## [WORK TASK]
Please write out, exactly as given, the line that contains "Event (444, 1879)" and all lines that follow it through the end of the listing, and nothing else.

## [MATERIAL FOR THIS EXERCISE]
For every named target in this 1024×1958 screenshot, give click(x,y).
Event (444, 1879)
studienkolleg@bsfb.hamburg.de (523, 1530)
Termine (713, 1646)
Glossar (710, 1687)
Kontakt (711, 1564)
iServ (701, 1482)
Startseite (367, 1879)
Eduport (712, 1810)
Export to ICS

## [RESULT]
Event (444, 1879)
studienkolleg@bsfb.hamburg.de (523, 1530)
Termine (713, 1646)
Glossar (710, 1687)
Kontakt (711, 1564)
iServ (701, 1482)
Startseite (367, 1879)
Eduport (712, 1810)
Export to ICS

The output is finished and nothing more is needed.